= Beginning of Section =

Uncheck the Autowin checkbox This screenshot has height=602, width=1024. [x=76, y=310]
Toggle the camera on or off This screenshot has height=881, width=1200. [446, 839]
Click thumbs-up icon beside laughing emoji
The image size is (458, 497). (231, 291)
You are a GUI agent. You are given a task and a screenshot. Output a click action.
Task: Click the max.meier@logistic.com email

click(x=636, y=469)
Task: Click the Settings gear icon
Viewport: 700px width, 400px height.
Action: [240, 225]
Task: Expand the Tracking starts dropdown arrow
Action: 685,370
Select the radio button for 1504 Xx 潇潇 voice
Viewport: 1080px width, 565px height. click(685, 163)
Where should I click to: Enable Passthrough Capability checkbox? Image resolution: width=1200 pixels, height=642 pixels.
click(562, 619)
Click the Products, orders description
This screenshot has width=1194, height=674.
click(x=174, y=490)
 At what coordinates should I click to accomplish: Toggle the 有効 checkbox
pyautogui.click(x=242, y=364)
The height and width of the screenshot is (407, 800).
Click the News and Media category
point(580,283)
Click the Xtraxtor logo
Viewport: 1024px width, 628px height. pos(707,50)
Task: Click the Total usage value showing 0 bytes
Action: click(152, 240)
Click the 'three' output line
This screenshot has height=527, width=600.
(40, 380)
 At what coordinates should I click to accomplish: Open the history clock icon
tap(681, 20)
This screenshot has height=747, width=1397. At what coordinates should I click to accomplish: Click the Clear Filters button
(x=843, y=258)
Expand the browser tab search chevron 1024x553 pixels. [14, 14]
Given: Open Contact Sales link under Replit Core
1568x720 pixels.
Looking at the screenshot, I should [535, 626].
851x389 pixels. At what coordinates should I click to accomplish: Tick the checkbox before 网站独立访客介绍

= End of Section =

ACTIVITY: Everything from the line containing "This screenshot has height=747, width=1397." through the end of the entries above should be retyped exactly, and nothing else.

RESPONSE TO THIS EXERCISE:
This screenshot has height=747, width=1397. At what coordinates should I click to accomplish: Click the Clear Filters button
(x=843, y=258)
Expand the browser tab search chevron 1024x553 pixels. [14, 14]
Given: Open Contact Sales link under Replit Core
1568x720 pixels.
Looking at the screenshot, I should [535, 626].
851x389 pixels. At what coordinates should I click to accomplish: Tick the checkbox before 网站独立访客介绍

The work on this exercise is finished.